Un salaire se négocie et se discute
Voici quelques conseils pour négocier votre salaire sans sortir de l’entretien déprimée ou dévaluée.
- Avant l’entretien, renseignez-vous sur les salaires pratiqués dans votre région/pays/secteur d’activité, que ce soit dans le privé ou le public. En Suisse vous aurez l’excellent Salarium. En France, vous pourrez consulter des forums et certaines plateformes d’emploi proposant des fourchettes (souvent trop basses) de salaire pour le poste (Apec). LinkedIn aussi fournit des indications à conditions d’utiliser l’abonnement Premium pour lequel vous pouvez souvent avoir un mois d’essai gratuit.
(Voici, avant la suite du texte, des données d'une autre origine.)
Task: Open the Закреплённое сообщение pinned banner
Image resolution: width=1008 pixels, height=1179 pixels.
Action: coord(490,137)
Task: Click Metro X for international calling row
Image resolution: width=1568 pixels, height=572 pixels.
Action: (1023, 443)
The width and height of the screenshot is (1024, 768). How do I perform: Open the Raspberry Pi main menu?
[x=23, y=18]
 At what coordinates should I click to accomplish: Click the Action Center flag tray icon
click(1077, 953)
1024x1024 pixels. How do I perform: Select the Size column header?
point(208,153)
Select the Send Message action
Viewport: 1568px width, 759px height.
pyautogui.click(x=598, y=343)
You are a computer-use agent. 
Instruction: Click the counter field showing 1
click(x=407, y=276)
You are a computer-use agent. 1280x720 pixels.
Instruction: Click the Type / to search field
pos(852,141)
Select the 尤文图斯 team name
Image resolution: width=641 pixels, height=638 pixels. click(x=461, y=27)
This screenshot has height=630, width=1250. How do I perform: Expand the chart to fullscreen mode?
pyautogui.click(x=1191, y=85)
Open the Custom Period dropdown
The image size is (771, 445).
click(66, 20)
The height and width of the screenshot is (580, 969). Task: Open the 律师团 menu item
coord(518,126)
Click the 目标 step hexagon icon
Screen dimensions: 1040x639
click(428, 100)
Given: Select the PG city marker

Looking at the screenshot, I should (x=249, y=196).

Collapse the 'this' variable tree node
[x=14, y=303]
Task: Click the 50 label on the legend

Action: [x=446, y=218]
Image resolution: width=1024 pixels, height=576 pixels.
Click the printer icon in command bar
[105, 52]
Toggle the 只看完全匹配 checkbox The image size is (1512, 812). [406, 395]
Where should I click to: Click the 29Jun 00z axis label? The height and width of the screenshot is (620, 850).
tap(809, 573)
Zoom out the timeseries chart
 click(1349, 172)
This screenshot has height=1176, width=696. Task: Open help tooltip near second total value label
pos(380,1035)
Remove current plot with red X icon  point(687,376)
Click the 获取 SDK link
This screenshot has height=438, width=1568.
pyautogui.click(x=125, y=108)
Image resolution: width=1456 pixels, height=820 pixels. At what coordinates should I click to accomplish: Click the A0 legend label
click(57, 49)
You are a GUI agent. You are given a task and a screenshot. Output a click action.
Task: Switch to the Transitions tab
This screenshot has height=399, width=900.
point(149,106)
- Regardez sur Linkedin les profils correspondant au vôtre dans la même région et faites-vous une idée des formations et compétences affichées pour voir le delta existant entre ces profils et le vôtre. Contactez directement les personnes au besoin pour recueillir des informations.
- Une fois votre idée faite, établissez vos besoins et frais mensuels puis définissez un salaire correct correspondant. Ajoutez une marge confortable pour vos loisirs et les imprévus.
- Préparez mentalement un montant en dessous duquel vous n’irez pas. Définissez une fourchette haute mais raisonnable au regard de ce que vous avez constaté dans vos recherches. Au pire, vous devrez redescendre mais resterez dans vos frais.
Demandez puis taisez-vous
Généralement, le premier à parler de salaire a perdu. Lorsque l’entreprise vous demandera vos prétentions, retournez la question: demandez ce qui a été prévu, ce qui se pratique dans l’entreprise à poste et compétences égaux. Ne parlez plus, mais faites parler. Si malgré cela vous vous retrouvez dos au mur, vous aurez toujours votre fourchette à annoncer qui vous permettra de retomber sur vos pattes
Connais-toi toi-même
Que vous n’ayez pas travaillé depuis longtemps ou que vous manquiez de confiance en vous, la clef sera de vous préparer, de manière pragmatique et avec des arguments solides. Pour ne plus, encore, vivre la situation dans laquelle vous avez l’impression de vous être fait avoir. Sans connaissance de vous-même, de votre parcours, des candidatures « concurrentes », du marché et de votre valeur, vous ne valez rien. Bien sûr de manière intrinsèque vous êtes formidable… mais que valez-vous sur le marché? le savez-vous ? C’est important d’être au clair avec cela, car cela vous donne une idée précise de votre marge de manoeuvre et également l’assurance indispensable pour définir un objectif ambitieux: le vôtre. Celui qui vous permettra en obtenant le poste, de vous mesurer à des challenges stimulants car vous vous sentirez à la bonne place, avec le bon salaire.